### [Exercise objective]
Only one stretch of the listing below is wanted. Begin at the line that has "This screenshot has width=1484, height=812.", stop after the line that has "Viewport: 1080px width, 1080px height.", and repeat every line in between exactly.

### [Data in this exercise]
——
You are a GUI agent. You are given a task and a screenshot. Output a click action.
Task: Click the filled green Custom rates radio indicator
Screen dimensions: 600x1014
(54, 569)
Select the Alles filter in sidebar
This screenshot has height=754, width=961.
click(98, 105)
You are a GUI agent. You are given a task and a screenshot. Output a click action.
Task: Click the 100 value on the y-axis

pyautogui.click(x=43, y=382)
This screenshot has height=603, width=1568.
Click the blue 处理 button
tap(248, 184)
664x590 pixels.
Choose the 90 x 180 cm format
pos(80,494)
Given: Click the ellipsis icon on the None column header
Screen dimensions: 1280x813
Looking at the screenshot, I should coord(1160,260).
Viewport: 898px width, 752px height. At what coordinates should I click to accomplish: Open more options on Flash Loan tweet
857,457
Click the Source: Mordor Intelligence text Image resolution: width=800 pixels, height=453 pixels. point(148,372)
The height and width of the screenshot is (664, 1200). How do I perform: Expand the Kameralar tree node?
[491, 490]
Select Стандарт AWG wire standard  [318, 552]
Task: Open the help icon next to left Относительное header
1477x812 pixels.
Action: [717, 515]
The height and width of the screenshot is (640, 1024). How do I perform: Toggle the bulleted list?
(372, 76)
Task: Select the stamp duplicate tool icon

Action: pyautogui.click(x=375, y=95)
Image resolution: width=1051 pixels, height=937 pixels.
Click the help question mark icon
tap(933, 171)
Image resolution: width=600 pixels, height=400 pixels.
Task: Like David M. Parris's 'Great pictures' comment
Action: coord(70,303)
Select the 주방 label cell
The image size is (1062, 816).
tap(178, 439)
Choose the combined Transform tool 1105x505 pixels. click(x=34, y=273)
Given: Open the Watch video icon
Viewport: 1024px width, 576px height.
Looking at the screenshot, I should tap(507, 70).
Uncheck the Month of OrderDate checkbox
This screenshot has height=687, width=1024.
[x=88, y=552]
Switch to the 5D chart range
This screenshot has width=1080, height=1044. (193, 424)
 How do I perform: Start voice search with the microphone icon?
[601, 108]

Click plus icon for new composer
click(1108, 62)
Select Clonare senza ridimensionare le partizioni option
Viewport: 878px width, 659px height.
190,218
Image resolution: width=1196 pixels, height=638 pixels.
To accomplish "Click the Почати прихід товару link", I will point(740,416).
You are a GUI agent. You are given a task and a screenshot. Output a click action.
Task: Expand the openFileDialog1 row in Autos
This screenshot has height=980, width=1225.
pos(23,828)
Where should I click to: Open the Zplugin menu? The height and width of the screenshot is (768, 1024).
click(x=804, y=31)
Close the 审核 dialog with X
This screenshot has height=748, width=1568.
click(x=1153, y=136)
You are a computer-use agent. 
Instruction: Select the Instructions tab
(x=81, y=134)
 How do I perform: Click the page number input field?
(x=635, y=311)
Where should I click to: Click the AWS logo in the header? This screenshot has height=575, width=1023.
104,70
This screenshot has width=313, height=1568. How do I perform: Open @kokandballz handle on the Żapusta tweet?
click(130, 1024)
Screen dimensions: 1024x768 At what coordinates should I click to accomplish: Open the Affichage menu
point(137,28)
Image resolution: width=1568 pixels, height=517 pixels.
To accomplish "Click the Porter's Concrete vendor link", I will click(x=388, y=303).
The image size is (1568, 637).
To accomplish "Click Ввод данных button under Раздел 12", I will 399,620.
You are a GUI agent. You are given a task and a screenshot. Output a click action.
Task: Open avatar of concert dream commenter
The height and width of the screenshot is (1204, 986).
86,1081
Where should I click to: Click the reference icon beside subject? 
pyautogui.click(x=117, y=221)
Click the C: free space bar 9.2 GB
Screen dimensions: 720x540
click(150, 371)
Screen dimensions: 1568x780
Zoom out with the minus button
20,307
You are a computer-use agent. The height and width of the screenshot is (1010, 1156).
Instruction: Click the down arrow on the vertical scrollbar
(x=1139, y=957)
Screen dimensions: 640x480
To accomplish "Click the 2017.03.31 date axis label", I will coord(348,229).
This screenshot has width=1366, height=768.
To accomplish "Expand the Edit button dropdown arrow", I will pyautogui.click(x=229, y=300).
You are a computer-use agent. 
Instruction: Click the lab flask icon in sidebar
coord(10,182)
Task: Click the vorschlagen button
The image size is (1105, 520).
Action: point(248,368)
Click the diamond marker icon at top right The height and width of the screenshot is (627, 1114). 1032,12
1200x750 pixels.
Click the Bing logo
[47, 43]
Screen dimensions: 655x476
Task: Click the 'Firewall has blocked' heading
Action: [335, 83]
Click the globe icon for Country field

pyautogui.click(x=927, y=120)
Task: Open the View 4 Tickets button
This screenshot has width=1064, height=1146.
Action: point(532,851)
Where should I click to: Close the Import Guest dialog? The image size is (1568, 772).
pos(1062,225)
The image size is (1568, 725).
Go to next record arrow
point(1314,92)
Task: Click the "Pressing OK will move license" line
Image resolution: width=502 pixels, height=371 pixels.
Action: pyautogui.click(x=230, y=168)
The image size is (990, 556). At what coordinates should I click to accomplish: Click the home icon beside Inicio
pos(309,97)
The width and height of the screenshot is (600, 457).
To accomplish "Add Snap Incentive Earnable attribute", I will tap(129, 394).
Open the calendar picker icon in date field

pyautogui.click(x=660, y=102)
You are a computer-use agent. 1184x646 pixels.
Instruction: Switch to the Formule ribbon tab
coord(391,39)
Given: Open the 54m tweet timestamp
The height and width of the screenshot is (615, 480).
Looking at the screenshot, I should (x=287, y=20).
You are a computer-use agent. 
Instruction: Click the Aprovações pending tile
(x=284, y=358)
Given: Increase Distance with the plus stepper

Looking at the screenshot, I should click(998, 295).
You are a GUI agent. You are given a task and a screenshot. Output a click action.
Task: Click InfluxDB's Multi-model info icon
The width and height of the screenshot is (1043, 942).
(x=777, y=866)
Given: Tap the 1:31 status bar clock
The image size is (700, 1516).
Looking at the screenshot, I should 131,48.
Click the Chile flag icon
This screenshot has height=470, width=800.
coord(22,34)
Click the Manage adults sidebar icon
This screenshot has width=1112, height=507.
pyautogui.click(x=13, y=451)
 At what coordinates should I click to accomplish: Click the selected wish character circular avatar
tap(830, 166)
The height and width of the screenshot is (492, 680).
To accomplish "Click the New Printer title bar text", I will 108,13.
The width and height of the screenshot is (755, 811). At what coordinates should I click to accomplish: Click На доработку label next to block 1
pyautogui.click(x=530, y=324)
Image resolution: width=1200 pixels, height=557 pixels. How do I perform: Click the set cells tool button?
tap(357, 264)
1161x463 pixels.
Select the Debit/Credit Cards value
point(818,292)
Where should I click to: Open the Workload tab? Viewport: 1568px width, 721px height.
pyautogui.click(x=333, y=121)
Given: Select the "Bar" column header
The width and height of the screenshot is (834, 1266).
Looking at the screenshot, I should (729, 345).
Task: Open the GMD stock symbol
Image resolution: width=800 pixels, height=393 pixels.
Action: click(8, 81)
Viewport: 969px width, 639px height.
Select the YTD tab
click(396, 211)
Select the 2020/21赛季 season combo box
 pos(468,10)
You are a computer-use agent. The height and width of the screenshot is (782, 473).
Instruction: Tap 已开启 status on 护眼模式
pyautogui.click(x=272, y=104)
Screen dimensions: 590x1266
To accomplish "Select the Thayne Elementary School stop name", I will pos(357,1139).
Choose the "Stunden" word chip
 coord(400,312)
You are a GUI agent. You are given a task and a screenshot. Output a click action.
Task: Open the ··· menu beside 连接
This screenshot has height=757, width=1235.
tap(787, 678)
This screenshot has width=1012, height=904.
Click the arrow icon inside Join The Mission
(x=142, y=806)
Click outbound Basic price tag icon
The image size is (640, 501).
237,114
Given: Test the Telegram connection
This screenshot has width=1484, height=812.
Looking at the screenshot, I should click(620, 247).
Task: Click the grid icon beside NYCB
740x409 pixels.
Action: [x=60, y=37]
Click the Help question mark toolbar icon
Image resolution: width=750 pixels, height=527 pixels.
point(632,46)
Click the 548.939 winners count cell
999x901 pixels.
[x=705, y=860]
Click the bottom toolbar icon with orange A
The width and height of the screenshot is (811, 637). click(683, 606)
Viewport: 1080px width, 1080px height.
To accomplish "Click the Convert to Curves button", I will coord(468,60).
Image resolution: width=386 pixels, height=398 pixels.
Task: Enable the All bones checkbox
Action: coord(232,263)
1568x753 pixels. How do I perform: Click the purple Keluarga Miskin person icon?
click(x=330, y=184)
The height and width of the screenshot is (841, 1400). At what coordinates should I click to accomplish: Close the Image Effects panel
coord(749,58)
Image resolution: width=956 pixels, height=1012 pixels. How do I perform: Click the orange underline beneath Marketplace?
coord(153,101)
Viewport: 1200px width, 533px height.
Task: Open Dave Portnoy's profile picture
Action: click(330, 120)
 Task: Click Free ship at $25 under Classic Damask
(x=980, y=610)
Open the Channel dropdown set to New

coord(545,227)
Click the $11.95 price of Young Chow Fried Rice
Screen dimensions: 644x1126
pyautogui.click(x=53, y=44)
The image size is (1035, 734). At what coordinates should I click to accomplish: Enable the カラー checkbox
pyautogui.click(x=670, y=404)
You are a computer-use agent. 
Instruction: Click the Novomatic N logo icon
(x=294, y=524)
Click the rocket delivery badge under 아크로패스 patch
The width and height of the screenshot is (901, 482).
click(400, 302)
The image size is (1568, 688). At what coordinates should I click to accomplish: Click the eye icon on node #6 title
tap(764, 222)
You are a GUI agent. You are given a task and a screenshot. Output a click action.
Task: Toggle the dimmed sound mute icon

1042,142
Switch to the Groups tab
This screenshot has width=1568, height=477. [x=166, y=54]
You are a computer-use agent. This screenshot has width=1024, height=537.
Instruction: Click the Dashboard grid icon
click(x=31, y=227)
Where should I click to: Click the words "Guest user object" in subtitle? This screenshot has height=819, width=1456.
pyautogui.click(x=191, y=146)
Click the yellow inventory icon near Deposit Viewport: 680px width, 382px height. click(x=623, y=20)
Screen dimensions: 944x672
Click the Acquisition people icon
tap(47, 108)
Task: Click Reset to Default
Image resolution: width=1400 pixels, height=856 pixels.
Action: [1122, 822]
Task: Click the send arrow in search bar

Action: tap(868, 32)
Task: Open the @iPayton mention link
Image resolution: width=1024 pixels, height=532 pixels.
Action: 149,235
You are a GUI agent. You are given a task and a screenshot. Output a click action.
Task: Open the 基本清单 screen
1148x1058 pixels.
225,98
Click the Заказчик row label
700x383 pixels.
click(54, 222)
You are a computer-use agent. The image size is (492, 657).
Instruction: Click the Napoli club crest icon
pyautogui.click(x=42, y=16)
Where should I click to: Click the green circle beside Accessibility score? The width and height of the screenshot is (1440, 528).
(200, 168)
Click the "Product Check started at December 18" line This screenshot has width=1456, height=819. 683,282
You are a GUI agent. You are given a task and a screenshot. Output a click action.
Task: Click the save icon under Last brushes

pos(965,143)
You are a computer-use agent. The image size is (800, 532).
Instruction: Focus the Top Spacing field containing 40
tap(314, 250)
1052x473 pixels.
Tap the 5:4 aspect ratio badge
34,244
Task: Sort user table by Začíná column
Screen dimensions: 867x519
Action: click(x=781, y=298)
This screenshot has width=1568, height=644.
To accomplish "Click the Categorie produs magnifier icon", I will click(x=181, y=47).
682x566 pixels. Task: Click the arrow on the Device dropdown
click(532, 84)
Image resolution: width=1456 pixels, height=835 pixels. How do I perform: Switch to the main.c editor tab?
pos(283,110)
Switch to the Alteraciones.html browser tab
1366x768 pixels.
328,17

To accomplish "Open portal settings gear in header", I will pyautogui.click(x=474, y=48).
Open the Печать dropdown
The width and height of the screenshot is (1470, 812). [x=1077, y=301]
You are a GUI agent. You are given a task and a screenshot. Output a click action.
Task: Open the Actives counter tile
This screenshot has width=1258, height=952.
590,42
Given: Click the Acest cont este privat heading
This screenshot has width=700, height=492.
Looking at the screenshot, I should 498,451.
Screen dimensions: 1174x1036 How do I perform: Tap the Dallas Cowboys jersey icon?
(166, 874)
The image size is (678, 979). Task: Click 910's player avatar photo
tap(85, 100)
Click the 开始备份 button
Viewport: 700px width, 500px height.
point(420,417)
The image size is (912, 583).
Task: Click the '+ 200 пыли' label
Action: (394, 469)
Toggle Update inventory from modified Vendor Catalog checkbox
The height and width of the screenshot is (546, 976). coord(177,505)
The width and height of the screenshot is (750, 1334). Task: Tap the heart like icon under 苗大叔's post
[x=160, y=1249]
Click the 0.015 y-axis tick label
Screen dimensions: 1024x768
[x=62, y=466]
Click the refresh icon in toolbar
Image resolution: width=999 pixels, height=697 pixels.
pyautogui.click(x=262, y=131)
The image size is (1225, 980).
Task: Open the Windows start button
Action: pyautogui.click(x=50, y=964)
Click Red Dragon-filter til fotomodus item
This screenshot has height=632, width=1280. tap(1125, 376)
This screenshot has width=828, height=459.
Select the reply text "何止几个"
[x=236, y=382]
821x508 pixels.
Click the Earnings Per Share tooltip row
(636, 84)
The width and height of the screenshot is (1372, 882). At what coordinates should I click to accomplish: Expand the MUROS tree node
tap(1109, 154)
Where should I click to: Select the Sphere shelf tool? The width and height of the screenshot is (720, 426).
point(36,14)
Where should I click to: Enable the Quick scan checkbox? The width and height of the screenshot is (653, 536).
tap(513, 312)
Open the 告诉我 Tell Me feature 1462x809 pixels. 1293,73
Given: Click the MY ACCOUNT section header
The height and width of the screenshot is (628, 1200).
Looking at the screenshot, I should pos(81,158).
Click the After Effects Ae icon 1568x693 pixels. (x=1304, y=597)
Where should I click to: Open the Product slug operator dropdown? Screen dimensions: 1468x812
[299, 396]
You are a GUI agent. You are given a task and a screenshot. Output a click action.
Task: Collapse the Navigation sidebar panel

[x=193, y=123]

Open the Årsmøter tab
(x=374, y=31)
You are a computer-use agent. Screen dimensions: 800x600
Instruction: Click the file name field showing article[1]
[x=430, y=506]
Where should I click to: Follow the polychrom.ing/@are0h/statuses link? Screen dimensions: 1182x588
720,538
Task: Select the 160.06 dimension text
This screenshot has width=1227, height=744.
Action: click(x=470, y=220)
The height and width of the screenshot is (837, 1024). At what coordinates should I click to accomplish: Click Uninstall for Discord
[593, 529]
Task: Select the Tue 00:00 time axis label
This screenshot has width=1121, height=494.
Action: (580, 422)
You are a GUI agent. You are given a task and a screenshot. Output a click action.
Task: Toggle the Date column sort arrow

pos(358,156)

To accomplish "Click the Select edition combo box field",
——
### [Result]
This screenshot has width=1484, height=812.
Looking at the screenshot, I should click(620, 247).
Task: Click the grid icon beside NYCB
740x409 pixels.
Action: [x=60, y=37]
Click the Help question mark toolbar icon
Image resolution: width=750 pixels, height=527 pixels.
point(632,46)
Click the 548.939 winners count cell
999x901 pixels.
[x=705, y=860]
Click the bottom toolbar icon with orange A
The width and height of the screenshot is (811, 637). click(683, 606)
Viewport: 1080px width, 1080px height.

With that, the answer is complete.